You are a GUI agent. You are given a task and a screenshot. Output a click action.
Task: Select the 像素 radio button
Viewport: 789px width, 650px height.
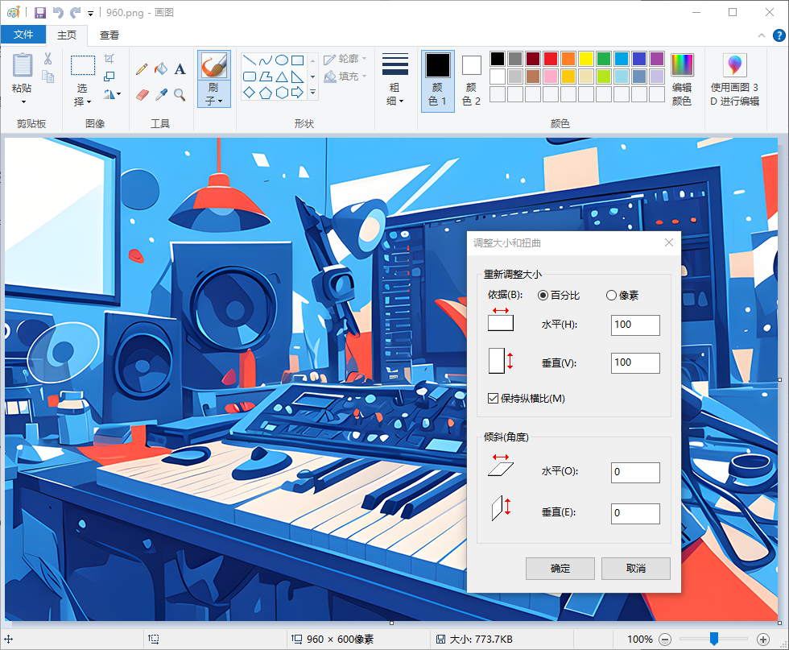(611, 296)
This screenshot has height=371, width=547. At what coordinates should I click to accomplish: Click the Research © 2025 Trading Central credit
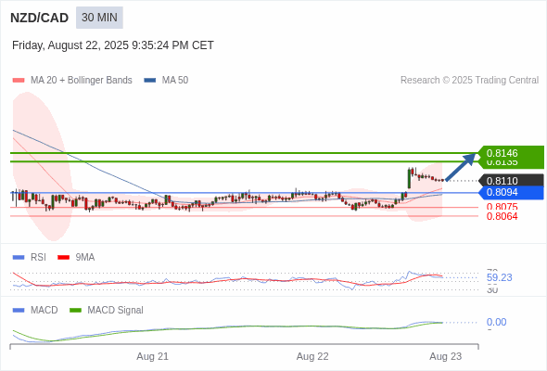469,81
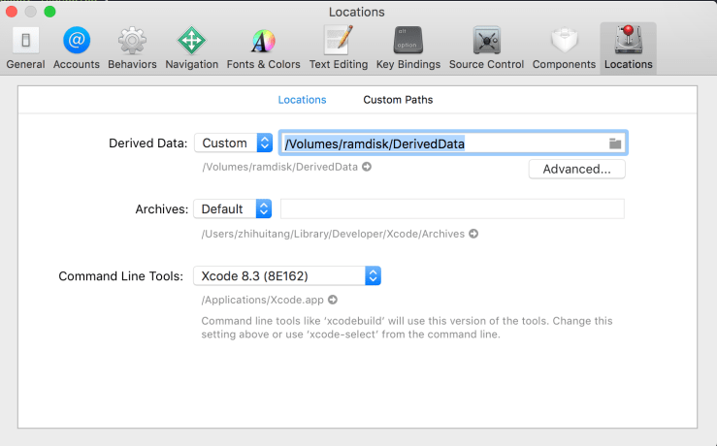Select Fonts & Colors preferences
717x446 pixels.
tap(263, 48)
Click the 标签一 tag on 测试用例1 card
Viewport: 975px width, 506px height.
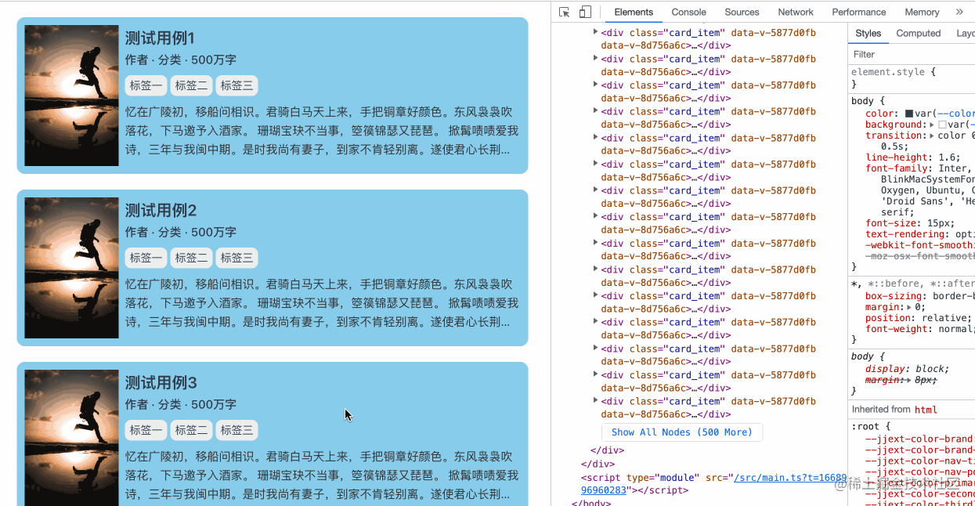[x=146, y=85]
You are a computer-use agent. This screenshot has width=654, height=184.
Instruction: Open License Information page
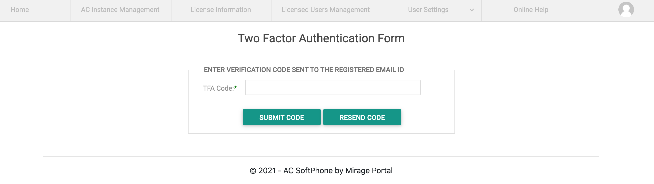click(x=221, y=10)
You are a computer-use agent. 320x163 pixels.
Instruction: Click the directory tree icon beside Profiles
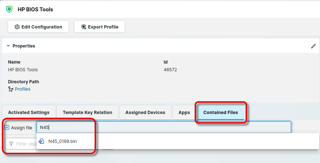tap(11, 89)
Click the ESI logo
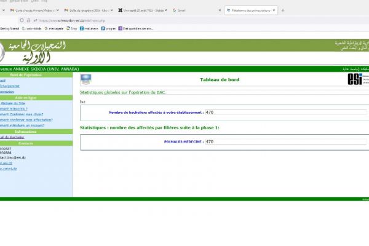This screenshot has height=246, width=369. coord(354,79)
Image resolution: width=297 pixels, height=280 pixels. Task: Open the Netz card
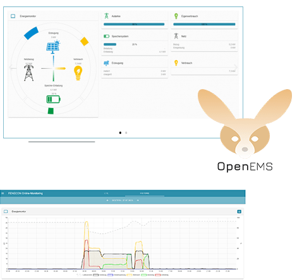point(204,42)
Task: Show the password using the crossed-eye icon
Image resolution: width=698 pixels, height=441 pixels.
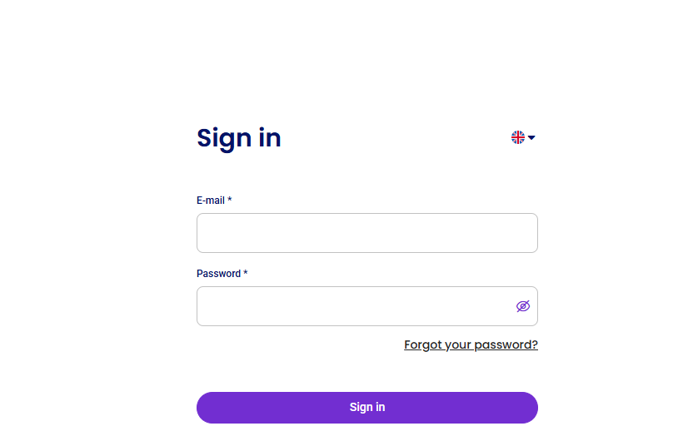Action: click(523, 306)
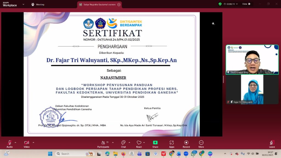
◇ ◇ ◇ ◇ ◇
Copy nothing but the lines from the top of the material through the line holding "Click the 标签一 tag on 测试用例1 card", exactly as written; omit pictures.

ANSWER TO THIS TASK:
You are a GUI agent. You are given a task and a screenshot. Output a click action.
Task: Select the 像素 radio button
Viewport: 789px width, 650px height.
(611, 296)
This screenshot has height=371, width=547. At what coordinates should I click to accomplish: Click the Research © 2025 Trading Central credit
469,81
Select Fonts & Colors preferences
717x446 pixels.
tap(263, 48)
Click the 标签一 tag on 测试用例1 card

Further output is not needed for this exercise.